▸ **DATASET ENTRIES**:
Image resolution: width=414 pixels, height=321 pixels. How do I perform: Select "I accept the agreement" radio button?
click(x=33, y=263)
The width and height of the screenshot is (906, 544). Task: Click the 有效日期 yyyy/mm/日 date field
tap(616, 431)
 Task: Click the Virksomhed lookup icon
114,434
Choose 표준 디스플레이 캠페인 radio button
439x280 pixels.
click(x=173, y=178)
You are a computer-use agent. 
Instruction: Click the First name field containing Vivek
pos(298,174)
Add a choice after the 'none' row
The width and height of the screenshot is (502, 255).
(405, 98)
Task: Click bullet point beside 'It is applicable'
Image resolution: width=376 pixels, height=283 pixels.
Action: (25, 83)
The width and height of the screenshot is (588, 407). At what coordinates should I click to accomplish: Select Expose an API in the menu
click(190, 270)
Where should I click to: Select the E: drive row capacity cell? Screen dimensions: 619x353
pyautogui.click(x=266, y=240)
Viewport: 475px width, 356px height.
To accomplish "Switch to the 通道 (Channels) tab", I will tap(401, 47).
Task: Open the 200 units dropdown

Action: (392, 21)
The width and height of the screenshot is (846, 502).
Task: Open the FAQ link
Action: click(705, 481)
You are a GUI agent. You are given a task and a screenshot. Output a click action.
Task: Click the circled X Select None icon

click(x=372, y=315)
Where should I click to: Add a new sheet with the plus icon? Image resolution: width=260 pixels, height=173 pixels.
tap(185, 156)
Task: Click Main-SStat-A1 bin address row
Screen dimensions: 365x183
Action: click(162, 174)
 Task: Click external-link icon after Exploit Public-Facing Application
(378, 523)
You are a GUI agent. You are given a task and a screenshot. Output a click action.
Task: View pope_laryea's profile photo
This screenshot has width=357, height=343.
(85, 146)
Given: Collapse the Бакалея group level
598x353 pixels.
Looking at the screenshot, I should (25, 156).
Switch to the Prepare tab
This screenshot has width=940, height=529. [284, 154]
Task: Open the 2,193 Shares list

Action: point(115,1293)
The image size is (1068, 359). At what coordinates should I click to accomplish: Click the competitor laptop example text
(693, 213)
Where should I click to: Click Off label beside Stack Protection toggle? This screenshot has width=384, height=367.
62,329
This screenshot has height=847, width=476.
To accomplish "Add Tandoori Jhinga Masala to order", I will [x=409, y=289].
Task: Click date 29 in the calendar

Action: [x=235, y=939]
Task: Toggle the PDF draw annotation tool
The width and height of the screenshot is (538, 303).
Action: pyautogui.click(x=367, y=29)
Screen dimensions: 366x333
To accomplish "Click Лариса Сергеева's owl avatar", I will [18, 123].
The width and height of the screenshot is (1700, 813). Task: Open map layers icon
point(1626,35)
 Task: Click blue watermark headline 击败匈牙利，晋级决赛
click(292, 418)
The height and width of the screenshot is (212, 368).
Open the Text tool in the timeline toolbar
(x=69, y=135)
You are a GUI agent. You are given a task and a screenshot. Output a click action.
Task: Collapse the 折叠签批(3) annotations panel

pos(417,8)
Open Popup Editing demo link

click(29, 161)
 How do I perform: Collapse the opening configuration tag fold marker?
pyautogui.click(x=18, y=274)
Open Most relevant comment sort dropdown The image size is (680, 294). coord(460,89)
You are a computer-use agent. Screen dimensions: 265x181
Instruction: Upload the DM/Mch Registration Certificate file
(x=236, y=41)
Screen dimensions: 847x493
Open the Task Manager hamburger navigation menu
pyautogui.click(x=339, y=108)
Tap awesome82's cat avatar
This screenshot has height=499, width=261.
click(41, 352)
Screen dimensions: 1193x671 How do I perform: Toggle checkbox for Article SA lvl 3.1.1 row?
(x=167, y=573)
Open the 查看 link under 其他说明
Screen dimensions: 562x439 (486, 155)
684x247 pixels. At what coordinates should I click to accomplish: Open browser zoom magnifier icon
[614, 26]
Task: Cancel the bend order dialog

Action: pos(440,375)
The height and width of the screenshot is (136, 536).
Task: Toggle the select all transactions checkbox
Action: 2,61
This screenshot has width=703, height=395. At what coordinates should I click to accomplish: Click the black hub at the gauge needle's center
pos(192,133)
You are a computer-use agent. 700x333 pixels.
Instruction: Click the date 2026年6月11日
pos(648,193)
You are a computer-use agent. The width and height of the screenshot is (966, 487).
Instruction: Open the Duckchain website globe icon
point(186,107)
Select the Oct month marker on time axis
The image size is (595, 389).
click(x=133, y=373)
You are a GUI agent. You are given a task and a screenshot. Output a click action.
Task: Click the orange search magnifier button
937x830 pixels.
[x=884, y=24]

▸ **EXERCISE REQUIREMENTS**: The reply should be nothing but the number of lines in the entries that include "computer".

▸ **ANSWER FOR THE TASK**: 4